__DATASET RECORDS__
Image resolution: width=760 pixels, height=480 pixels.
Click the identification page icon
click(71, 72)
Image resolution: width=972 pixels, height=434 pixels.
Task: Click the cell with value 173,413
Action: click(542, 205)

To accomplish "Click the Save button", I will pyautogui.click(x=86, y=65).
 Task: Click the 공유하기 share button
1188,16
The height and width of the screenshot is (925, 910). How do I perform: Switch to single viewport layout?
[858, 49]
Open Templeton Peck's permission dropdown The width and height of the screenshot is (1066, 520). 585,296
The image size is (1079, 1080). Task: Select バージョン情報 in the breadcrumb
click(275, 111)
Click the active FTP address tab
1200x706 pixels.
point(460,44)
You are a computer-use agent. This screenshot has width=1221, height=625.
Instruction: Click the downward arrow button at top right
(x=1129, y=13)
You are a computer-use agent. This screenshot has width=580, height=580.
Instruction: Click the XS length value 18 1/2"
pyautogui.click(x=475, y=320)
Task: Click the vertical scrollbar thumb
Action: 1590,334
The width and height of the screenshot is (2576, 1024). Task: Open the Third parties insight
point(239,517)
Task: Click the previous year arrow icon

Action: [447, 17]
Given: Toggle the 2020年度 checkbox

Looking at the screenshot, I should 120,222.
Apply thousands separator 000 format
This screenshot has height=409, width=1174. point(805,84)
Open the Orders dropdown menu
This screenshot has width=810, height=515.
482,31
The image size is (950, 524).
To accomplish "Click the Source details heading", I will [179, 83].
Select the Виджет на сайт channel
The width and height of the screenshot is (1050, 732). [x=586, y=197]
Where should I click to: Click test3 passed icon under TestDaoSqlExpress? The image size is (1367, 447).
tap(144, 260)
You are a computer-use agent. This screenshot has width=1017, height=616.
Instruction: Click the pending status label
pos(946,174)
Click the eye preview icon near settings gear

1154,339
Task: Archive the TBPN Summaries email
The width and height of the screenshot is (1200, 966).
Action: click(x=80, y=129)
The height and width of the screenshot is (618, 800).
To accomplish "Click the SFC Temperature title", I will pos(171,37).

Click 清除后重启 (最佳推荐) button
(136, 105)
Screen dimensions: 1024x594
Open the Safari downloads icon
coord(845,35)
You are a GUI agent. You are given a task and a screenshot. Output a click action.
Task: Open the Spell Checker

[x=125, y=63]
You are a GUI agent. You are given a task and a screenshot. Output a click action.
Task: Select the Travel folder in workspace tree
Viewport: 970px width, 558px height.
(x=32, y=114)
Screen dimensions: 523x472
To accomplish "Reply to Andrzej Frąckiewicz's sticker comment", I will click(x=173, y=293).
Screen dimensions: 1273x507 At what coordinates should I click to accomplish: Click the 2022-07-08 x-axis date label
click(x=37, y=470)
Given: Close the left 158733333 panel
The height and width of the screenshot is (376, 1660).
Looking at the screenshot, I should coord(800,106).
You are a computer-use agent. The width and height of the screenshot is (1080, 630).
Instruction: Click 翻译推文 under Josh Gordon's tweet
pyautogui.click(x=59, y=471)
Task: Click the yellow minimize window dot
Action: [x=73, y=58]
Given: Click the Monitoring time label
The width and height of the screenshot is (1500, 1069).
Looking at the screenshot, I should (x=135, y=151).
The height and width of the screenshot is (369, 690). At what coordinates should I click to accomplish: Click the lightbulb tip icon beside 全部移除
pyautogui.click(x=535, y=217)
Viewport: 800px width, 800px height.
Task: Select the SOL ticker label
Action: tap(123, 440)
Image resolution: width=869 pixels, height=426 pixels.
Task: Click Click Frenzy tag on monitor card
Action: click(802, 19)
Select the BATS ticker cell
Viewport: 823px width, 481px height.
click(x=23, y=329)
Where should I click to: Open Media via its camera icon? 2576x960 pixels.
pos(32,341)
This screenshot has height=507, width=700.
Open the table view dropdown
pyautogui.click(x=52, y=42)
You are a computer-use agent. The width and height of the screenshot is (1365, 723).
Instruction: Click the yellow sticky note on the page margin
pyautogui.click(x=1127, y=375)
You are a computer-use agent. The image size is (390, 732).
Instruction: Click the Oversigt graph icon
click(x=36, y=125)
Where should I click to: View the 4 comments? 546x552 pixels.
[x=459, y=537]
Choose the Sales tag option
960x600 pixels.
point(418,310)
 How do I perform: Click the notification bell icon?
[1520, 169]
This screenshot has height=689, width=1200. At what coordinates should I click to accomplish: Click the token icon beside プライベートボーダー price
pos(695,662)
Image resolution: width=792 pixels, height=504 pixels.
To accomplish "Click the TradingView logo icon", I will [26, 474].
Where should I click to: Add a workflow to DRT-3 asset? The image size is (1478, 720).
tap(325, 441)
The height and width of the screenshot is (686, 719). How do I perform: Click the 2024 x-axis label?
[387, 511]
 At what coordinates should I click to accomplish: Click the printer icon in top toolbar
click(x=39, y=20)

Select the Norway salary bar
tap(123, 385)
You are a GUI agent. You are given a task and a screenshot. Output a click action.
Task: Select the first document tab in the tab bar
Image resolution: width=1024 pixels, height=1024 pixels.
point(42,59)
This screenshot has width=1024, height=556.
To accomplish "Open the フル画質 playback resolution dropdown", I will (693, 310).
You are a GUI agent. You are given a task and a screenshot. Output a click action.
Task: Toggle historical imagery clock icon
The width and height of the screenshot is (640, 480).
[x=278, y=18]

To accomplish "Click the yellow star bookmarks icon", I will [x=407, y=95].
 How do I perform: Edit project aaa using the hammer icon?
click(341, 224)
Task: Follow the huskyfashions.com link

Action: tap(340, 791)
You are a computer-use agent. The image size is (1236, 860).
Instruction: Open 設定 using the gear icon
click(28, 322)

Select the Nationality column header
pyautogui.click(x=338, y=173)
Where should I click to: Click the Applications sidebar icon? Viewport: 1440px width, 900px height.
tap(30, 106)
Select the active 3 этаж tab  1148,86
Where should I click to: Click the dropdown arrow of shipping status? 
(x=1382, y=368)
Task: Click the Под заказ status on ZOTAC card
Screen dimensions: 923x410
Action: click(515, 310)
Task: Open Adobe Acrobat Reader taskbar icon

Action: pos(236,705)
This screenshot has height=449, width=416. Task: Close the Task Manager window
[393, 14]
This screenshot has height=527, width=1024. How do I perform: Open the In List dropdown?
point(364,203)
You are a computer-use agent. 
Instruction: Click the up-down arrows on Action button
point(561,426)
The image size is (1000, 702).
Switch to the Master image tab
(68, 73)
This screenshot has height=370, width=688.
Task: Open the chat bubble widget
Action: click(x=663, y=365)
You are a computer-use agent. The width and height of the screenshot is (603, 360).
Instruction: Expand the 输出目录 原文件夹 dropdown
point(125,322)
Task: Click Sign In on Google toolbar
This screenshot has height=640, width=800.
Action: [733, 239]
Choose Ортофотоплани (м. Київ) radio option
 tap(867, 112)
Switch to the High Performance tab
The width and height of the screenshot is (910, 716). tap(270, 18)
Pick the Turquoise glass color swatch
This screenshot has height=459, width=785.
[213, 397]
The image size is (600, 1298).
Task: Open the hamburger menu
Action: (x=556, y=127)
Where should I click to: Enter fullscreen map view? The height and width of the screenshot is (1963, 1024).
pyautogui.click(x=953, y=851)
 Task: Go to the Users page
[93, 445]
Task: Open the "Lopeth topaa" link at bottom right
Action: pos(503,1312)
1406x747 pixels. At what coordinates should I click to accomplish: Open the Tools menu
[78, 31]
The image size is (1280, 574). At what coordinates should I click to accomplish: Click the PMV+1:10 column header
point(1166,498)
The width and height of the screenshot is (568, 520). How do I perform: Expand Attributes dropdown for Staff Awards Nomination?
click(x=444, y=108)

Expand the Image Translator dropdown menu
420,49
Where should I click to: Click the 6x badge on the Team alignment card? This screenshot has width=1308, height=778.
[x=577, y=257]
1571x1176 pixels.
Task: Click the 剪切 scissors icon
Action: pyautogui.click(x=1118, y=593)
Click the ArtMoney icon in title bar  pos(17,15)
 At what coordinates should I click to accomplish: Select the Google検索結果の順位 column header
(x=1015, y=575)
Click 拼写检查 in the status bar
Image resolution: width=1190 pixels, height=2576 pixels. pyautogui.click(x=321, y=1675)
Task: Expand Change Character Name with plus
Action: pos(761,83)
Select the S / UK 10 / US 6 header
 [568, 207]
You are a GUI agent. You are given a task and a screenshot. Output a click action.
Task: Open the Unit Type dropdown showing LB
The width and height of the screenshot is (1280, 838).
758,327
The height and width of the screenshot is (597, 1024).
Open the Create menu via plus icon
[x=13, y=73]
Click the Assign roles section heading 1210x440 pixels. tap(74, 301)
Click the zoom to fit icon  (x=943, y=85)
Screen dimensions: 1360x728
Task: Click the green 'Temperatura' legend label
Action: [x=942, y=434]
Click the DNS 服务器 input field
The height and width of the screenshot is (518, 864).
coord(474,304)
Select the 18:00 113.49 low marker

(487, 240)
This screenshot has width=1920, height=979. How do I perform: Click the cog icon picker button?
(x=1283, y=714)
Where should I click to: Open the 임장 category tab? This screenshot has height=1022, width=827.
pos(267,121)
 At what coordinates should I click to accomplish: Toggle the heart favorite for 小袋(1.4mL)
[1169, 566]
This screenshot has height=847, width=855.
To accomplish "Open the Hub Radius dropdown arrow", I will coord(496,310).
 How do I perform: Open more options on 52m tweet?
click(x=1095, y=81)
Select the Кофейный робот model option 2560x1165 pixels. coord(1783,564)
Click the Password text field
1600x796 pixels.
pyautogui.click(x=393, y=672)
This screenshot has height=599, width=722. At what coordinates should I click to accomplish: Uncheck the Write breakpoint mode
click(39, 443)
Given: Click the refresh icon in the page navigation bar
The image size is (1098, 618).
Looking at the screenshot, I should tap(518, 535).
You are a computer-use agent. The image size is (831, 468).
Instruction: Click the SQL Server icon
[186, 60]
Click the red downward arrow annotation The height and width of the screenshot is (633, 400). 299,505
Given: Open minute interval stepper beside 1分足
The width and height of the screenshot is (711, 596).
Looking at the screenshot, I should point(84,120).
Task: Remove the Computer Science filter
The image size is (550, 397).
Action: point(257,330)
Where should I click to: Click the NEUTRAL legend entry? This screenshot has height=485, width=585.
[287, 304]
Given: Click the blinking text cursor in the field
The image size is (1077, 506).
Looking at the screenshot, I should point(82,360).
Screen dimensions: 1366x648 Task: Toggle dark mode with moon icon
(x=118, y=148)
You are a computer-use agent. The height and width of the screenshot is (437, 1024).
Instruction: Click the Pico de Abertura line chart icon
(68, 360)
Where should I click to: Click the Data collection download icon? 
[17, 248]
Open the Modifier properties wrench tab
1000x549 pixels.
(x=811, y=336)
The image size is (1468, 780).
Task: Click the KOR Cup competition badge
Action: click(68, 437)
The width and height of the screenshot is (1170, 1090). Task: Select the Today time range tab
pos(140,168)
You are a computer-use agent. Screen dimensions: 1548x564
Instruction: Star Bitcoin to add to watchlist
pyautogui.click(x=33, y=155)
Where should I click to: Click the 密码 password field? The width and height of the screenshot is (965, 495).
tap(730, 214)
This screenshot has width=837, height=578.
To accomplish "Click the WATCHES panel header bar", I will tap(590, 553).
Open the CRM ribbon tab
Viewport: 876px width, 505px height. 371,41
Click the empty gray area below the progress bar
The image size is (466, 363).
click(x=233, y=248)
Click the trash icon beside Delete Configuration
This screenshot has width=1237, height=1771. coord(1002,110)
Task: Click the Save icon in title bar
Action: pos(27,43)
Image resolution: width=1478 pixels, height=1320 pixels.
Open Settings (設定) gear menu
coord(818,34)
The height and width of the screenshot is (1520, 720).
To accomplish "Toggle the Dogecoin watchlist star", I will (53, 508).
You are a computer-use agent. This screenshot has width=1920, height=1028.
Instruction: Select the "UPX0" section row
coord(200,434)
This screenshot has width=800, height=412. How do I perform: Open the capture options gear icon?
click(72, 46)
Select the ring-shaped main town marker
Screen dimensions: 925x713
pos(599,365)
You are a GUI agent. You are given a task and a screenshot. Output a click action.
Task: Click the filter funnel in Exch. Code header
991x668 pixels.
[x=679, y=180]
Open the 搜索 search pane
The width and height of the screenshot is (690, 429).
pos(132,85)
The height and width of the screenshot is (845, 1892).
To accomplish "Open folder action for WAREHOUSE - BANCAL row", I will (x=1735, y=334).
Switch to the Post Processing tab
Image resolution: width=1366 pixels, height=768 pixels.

__WORK ORDER__
Look above for the line with "Click the zoom" and the line with "Given: Click the refresh", and reproduce exactly those two lines plus every line between, nothing more.

__RESPONSE__
Click the zoom to fit icon  (x=943, y=85)
Screen dimensions: 1360x728
Task: Click the green 'Temperatura' legend label
Action: [x=942, y=434]
Click the DNS 服务器 input field
The height and width of the screenshot is (518, 864).
coord(474,304)
Select the 18:00 113.49 low marker

(487, 240)
This screenshot has width=1920, height=979. How do I perform: Click the cog icon picker button?
(x=1283, y=714)
Where should I click to: Open the 임장 category tab? This screenshot has height=1022, width=827.
pos(267,121)
 At what coordinates should I click to accomplish: Toggle the heart favorite for 小袋(1.4mL)
[1169, 566]
This screenshot has height=847, width=855.
To accomplish "Open the Hub Radius dropdown arrow", I will coord(496,310).
 How do I perform: Open more options on 52m tweet?
click(x=1095, y=81)
Select the Кофейный робот model option 2560x1165 pixels. coord(1783,564)
Click the Password text field
1600x796 pixels.
pyautogui.click(x=393, y=672)
This screenshot has height=599, width=722. At what coordinates should I click to accomplish: Uncheck the Write breakpoint mode
click(39, 443)
Given: Click the refresh icon in the page navigation bar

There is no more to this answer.